Akustik – oder E-Gitarre – Die Wahl der Waffen!

Häufig höre ich die Frage : “ Muss ich erst einmal für eine bestimmte Zeit mit der Akustik-Gitarre anfangen oder kann ich gleich losrocken?“

Nun ja – grundsätzlich ist es so, dass sich die akustische Gitarre, was zum Beispiel die Anzahl oder auch die Stimmung der Saiten an geht, nicht von der elektrischen Gitarre unterscheidet!

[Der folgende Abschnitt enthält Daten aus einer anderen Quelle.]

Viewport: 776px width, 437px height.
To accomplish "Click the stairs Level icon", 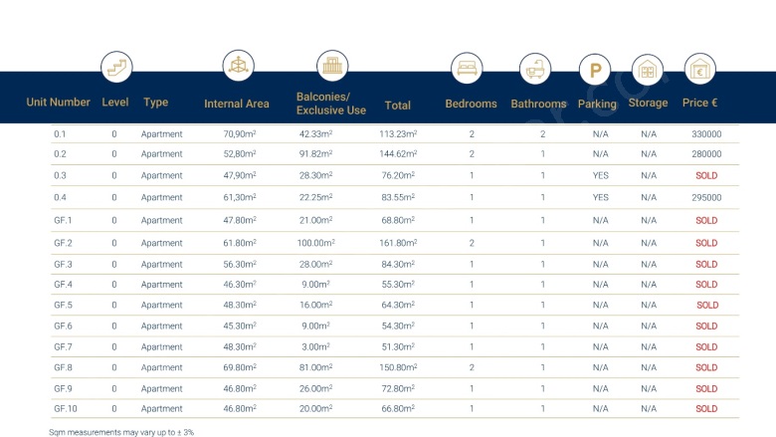I will (116, 69).
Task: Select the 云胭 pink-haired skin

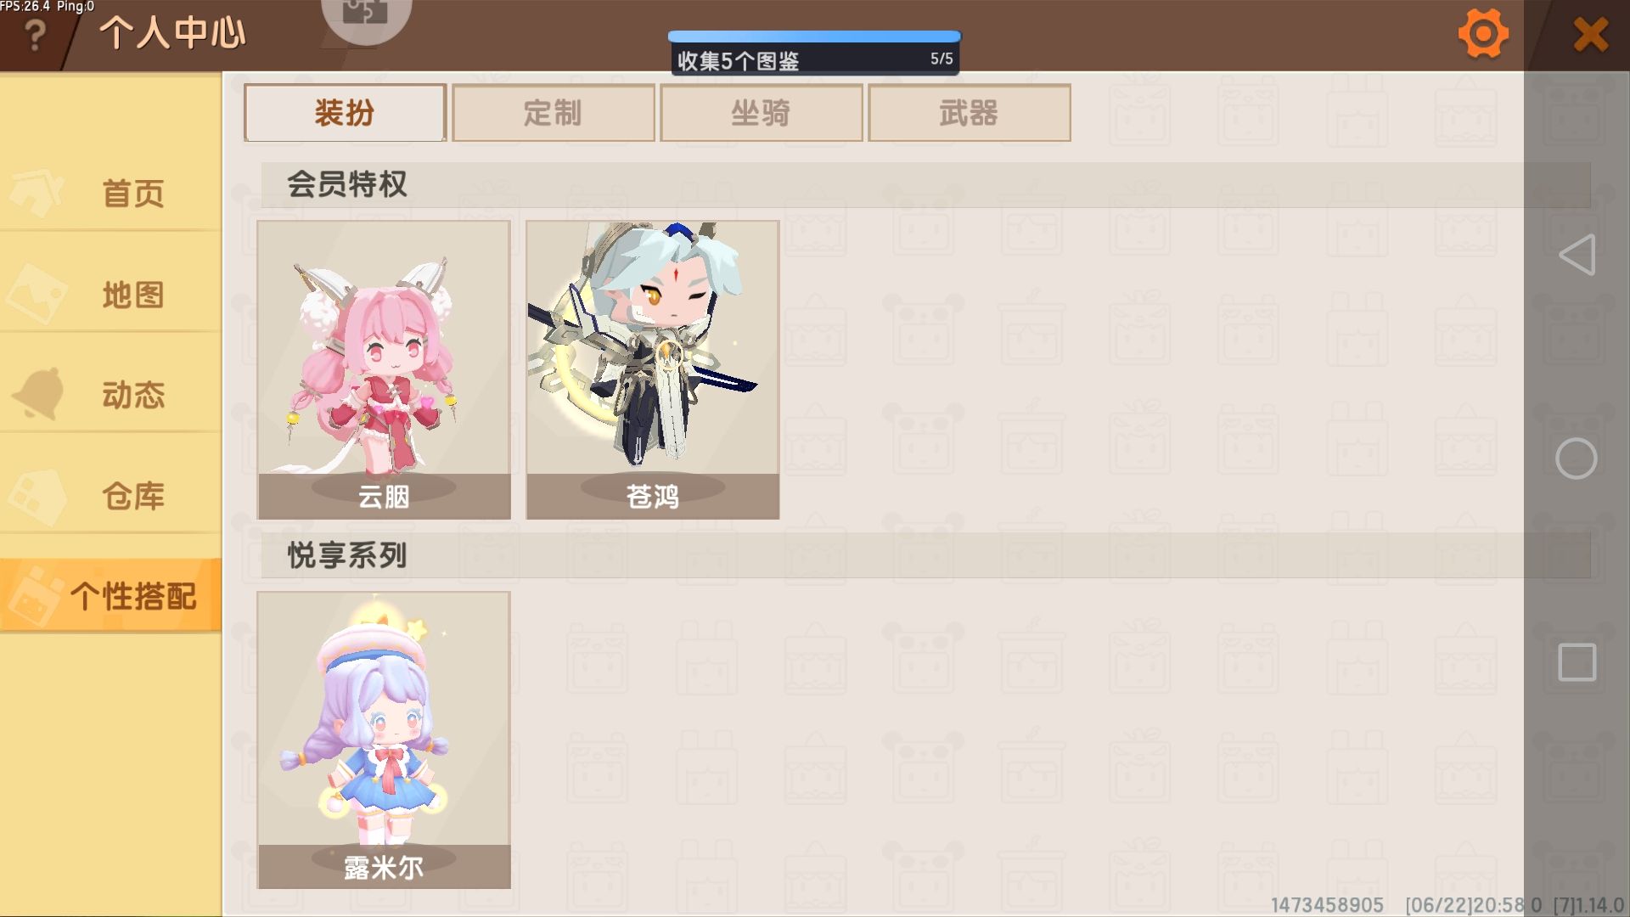Action: click(x=384, y=369)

Aber selbstverständlich ist das „Einsatzgebiet“ bei der Akustik-Gitarre anders als bei der E-Gitarre. Somit sollte man sich vorher einfach fragen, ob man, was den eigenen musikalischen Geschmack betrifft, eher auf ruhigere Songs steht, oder eben lieber auch mal den Verstärker lauter stellt, was dann wohl eher nach einer E-Gitarre schreit 😉

Bekannte Songs wie zum Beispiel „Lady in black“, „More than words“, „Streets of London“ oder auch „Wish you were here“ klingen mit der akustischen Gitarre sicherlich „authentischer“ , oder – wie Mama sagen würde, einfach schöner.

Wobei „Smoke on the water“, „Summer of ’69“, „Whole lotta love“ oder „Money for nothing“ ganz klar nach einer E-Gitarre verlangen.

Bei der elektrischen Gitarre spielt der Verstärker keine ganz unwichtige Rolle – aber dazu mehr in einem anderen Artikel.